Councilmember Bruce Harrell

Community technology projects receive $320,000 in grants
Seattle’s technology grants promote access, job skills, education, and civic engagement

Seattle – Earlier this week, the Seattle City Council approved $320,000 in matching funds to support 23 community technology projects across the City.  The grants awarded will provide vital resources for youth and families, immigrants and refugees, seniors, people with disabilities, and job seekers.  Specifically, these projects will provide neighborhoods with resources for employment training, after-school homework help, STEM (Science, Technology, Engineering, and Mathematics) education, community safety tools, online health information, housing information, and digital skills training for social media, audio and video production, and basic training in computer and Internet skills.

“The Technology Matching Fund is a critical partnership between the city and the community by maximizing resources to ensure that all of our residents have the tools to find jobs, students can receive after-school homework help, and communities can develop online public safety networks,” said Councilmember Bruce Harrell. “This inclusive program exemplifies the City’s commitment to Race and Social Justice by providing resources and technology access to all of our residents.”

Eight of the 23 projects awarded this year will increase the use of technology for community building and civic engagement. Twelve of the 23 projects awarded have received funding in the last five years, which will help maintain and build on current services for that community.

The Citizens’ Telecommunications and Technology Advisory Board (CTTAB) recommended these digital inclusion projects to the Mayor and Council through an open competitive application process. Grant recipients will match the city’s dollars with over $844,172 in community matching resources, including volunteer labor, professional services and donated equipment and software.

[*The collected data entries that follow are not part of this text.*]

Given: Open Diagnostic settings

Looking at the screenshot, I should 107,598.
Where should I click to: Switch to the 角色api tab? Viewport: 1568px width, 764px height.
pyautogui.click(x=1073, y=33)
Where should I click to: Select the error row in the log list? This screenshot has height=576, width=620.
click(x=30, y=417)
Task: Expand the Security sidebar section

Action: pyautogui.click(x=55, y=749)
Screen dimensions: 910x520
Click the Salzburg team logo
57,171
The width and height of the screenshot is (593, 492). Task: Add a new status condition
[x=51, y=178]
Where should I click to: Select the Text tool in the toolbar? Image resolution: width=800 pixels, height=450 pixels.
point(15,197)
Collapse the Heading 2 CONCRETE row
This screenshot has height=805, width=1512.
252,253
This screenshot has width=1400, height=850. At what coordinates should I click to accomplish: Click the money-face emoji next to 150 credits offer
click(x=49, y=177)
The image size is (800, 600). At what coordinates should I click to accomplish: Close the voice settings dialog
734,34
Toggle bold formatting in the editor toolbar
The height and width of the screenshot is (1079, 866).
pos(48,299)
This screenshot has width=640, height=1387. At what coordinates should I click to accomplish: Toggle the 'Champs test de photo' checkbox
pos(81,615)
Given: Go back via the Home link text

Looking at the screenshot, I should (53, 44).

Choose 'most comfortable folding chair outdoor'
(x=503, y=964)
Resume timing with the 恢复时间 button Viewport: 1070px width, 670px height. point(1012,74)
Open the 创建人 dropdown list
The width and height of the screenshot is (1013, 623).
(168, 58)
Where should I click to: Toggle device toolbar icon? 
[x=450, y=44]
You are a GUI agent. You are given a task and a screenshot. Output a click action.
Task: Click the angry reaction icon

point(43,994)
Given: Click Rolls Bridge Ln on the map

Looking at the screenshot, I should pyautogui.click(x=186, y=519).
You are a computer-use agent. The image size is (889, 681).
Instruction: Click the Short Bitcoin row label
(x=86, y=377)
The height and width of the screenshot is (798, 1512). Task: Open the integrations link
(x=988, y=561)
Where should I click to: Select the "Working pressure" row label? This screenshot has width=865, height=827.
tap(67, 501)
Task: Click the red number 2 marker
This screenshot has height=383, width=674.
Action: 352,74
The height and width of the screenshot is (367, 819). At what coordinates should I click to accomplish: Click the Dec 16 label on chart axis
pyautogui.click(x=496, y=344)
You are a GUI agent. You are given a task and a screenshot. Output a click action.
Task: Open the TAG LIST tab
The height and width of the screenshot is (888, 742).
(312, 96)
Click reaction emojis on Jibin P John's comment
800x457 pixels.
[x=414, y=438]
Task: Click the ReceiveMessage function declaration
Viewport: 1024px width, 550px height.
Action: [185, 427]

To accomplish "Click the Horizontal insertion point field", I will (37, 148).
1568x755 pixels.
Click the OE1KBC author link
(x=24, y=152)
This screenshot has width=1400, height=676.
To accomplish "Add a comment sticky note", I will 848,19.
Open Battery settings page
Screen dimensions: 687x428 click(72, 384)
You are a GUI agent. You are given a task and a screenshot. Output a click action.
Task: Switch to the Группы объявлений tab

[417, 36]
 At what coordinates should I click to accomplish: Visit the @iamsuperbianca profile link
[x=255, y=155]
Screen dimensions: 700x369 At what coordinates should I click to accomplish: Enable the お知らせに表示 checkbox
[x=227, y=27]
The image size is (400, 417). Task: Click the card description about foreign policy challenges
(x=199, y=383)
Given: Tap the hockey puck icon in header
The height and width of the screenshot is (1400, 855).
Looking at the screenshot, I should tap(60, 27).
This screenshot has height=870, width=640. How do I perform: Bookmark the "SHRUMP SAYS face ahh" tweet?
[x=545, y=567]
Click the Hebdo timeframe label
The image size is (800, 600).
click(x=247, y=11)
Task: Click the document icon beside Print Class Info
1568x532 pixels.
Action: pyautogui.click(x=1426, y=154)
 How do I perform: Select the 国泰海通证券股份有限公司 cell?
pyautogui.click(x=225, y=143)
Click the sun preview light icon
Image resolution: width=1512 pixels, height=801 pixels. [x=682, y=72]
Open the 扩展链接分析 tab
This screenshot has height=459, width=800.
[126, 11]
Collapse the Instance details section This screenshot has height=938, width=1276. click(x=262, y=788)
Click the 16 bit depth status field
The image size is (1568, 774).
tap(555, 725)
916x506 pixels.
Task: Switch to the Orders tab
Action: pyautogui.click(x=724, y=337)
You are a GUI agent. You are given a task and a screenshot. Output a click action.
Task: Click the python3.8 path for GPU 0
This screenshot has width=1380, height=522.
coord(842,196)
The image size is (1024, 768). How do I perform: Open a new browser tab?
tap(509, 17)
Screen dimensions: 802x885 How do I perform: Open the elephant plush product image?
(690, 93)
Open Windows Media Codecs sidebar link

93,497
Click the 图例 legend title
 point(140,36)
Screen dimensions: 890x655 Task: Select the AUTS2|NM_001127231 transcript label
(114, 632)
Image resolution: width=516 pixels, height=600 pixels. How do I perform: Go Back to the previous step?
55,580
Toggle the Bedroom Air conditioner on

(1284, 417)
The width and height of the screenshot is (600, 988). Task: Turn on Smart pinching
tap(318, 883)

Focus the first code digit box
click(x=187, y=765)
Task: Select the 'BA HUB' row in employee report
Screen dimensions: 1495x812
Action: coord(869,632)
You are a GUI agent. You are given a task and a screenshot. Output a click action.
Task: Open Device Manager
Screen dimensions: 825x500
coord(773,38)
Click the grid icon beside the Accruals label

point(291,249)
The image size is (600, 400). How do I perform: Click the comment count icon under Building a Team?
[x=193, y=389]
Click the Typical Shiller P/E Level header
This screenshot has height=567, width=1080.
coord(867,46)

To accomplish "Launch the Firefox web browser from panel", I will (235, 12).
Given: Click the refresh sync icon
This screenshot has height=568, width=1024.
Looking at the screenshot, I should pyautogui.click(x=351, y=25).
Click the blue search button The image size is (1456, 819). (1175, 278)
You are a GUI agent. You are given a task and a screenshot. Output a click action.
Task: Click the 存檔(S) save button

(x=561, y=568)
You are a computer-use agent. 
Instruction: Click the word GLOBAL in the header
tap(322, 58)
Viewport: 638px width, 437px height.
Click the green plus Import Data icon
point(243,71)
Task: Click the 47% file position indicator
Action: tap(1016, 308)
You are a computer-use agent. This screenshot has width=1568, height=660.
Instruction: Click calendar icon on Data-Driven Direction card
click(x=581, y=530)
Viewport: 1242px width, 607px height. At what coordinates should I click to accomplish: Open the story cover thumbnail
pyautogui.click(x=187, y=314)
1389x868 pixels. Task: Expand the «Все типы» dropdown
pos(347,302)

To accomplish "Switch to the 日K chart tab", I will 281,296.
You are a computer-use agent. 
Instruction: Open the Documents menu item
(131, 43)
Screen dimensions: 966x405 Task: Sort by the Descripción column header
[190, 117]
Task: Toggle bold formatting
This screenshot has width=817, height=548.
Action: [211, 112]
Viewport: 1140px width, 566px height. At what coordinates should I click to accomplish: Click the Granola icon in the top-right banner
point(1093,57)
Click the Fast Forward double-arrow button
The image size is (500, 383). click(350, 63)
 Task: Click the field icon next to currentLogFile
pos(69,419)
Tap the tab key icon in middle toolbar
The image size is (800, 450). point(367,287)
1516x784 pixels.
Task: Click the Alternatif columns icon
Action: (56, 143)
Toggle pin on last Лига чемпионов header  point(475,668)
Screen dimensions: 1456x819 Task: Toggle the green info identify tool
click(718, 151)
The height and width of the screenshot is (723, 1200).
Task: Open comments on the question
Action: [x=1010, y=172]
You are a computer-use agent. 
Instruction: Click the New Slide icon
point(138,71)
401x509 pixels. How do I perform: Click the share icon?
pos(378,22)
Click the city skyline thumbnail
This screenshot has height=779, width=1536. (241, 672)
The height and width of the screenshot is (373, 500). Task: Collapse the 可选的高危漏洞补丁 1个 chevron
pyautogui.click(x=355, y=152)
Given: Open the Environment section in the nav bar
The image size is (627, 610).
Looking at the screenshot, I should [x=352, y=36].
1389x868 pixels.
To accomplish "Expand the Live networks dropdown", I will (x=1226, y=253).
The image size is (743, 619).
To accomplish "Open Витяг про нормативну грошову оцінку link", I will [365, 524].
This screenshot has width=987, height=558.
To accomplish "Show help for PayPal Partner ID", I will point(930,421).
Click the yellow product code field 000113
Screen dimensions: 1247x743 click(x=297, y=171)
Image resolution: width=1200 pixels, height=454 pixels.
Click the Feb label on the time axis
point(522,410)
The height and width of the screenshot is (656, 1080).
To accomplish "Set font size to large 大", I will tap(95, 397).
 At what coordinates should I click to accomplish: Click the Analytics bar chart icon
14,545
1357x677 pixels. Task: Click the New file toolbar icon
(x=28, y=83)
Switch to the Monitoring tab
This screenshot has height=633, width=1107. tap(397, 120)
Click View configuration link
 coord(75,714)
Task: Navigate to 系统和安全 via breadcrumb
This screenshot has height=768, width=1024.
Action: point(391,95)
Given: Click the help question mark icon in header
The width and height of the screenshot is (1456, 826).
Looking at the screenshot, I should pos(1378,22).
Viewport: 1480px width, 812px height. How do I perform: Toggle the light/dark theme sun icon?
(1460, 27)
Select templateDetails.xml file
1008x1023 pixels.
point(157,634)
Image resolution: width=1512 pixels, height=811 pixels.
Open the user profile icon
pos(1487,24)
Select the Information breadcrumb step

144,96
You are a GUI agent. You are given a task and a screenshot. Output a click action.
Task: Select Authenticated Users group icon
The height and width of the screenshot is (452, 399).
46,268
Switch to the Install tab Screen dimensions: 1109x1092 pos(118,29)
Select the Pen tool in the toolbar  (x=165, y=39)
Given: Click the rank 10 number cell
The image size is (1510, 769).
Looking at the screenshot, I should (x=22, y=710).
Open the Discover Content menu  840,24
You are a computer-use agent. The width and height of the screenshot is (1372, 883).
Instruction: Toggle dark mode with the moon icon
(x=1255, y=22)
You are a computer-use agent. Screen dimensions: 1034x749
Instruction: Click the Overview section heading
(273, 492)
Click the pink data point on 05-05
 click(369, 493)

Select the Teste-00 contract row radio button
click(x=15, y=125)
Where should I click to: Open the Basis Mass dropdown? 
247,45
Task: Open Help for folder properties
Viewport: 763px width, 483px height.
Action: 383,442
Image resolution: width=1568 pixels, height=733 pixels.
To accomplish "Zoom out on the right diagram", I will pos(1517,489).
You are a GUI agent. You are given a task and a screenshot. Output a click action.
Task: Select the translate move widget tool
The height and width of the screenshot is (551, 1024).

The Technology Matching Fund is managed by the Department of Information Technology’s Community Technology Program and was established in 1997 to support the community’s efforts to close the digital divide and encourage the use of information technologies for civic engagement. The city named the matching fund in memory of Bill Wright, a Central District community leader who embodied the program’s goal of using technology tools to build strong neighborhoods. Since the program began, the city has contributed over $2,150,832 to 177 projects with community contributions totaling more than $4,469,825. The fund furthers the city’s commitment to education, inclusion, and race and social justice. For more information on the Bill Wright Technology Matching Fund, visit www.seattle.gov/tech or contact communitytechnology@seattle.gov.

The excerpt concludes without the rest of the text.